#### Text section ####

After taking voluntary redundancy in early 2011, I started to think seriously about how I could set myself up as a freelance proofreader and copy-editor. In 2012 I registered with HMRC under my own name as a sole trader. This was just the beginning.
I’d set up a personal Twitter account in May 2012, and realised by October that a Twitter handle for my business would be more useful than my personal one. After several attempts to find a name that wasn’t already taken, I came up with @spellegance, which I felt was just on the right side of corny.
In November 2012, I asked on Facebook if any of my friends had any suggestions:
If I plan to go freelance, is it best to have a company name and website? And if so, how do I pick a good name?
I had some interesting responses, among them:
M (freelance translator, copywriter and editor) suggested avoiding the limited company option:
you have to pay to be a limited company, whereas trading as freelance (sole trader) is free and easy.
A friend who works as a professional photographer advised:
Don’t register as a company. Website maybe but not necessary. Definitely get business cards though, and get nice ones, good quality, good design etc. Affects how professional you look when you whip it out!
Having not yet registered as a limited company or even having looked into it yet, the fact that I’d have to pay put me off, at least at this early stage. As for business cards, I hadn’t settled on a name yet, let alone a logo, font or any of those other things crucial to making a good impression.
I decided to look into two options – using my name, and using a business name:
Using my own name
I’d attended a course run by social marketer Keith McMean (www.keithmcmean.co.uk) back in October. His preference was for using real names if you work as a sole trader, on the basis that appearing ‘human’ is very important, and if you work alone you are essentially your own brand. This seemed fairly logical, although being a regular, responsive presence on Twitter and blogging could also be ways to come across as more human.

#### Provided information ####

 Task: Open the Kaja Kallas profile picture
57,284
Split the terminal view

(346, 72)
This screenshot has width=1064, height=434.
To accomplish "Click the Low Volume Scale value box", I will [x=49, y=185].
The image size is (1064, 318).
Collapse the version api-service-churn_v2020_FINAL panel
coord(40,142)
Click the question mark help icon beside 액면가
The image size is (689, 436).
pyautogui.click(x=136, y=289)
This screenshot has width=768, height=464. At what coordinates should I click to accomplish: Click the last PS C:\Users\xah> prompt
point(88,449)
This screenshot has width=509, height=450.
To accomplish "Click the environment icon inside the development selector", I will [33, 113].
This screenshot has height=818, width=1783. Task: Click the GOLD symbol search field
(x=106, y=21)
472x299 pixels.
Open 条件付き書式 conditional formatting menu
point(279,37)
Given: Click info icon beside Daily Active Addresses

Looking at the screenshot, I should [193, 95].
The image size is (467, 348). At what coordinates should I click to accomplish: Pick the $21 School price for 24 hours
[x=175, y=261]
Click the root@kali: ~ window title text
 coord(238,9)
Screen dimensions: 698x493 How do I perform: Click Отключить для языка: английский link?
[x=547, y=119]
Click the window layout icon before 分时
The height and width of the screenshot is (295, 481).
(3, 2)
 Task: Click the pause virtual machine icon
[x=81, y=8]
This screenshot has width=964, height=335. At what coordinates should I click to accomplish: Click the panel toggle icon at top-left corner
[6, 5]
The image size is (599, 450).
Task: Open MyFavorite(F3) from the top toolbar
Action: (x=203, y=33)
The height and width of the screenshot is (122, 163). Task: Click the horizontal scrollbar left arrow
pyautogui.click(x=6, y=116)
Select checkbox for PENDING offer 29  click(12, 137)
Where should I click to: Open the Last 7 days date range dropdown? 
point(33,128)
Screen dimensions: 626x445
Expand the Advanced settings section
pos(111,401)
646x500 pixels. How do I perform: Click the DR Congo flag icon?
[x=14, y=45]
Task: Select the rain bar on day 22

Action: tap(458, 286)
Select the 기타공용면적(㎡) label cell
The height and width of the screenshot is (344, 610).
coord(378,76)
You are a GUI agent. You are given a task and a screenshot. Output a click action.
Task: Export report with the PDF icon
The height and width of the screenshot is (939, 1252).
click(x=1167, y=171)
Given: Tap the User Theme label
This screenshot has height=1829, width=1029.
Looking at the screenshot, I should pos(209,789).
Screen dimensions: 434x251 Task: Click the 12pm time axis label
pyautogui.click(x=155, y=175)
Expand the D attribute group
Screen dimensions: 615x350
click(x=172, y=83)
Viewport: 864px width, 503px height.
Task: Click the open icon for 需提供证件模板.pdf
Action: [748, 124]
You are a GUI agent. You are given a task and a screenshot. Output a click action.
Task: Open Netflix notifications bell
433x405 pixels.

####

Requirement 1 ::
In the account of setting up as a freelance proofreader, why did the writer hold off on registering as a limited company? Answer in one to three sentences.
Requirement 2 ::
Carry on the account of setting up as a freelance proofreader, starting after its last sentence.

Answer section 1 ::
The writer learned that being a limited company costs money, while trading as a sole trader is free and easy. Having not yet looked into it, the writer was put off by having to pay, at least at that early stage.

Answer section 2 ::
AB (owner and manager of a publishing services company) was also in favour of this option:
Yeah, go freelance, use your own name. Otherwise you end up adding loads of overheads you don’t need.
The main justification here seemed to be the issue of cost rather than the name itself. However, a lot of the work I’ve done for publishers has come via a relative by marriage, and communicating in anything other than my maiden name could look like nepotism. I also hoped at some point to promote my services locally, in many cases to friends and connections, and using my maiden name in these cases might well cause confusion for everyone involved!
As for using one name for some people and another for others…well, that was a non-starter.
Using a ‘business’ name
I was now leaning towards picking an original name. There are quite a few web pages on naming your company, and I particularly enjoyed reading the advice at Startups on choosing the perfect business moniker. One sentence that really resonated with me was “Humour or a nice play on words is an effective way to stand out from the crowd.” My job, after all, is to ‘play’ with the English language, collaborating with authors, translators, editors and publishers to polish manuscripts until they are the best they can be.
A software engineer friend (K) had these words of advice:
You can be a sole trader and still have a ‘company’ name though if you wish. Good names are subjective though. Short and memorable, tripping off the tongue easily and easily associated with what you do all make for good names in terms of word of mouth and people remembering you.
Another friend (A), self-employed as a counsellor and therapist, said:
Go for it Sarah. Sole Trader (free), catchy company name and tag line that sells the benefits of what you do… And good record keeping for when you sort your tax out…sorted!
I already had come up with a strapline – Changing the world one comma at a time – and was pretty happy with that.
My record-keeping was also in order – or at least I had a spreadsheet of all my income and a load of receipts shoved in the back of a notepad…
As K put it, good names need to be memorable and associated with what a company does.
I spent the next few weeks asking family and friends about various options I’d been considering, googling possible names to see if anyone else was using them, and generally getting myself even more confused.
As I was tempted to start trying to secure work from local clients, I wondered about selling the local angle, with names like Lake District Proofreading, Cumbria Proofreading and Editing…the list goes on. However, as I can potentially work for clients from all over the world, I wondered if this would make my appeal less global. I certainly didn’t want to put anyone off!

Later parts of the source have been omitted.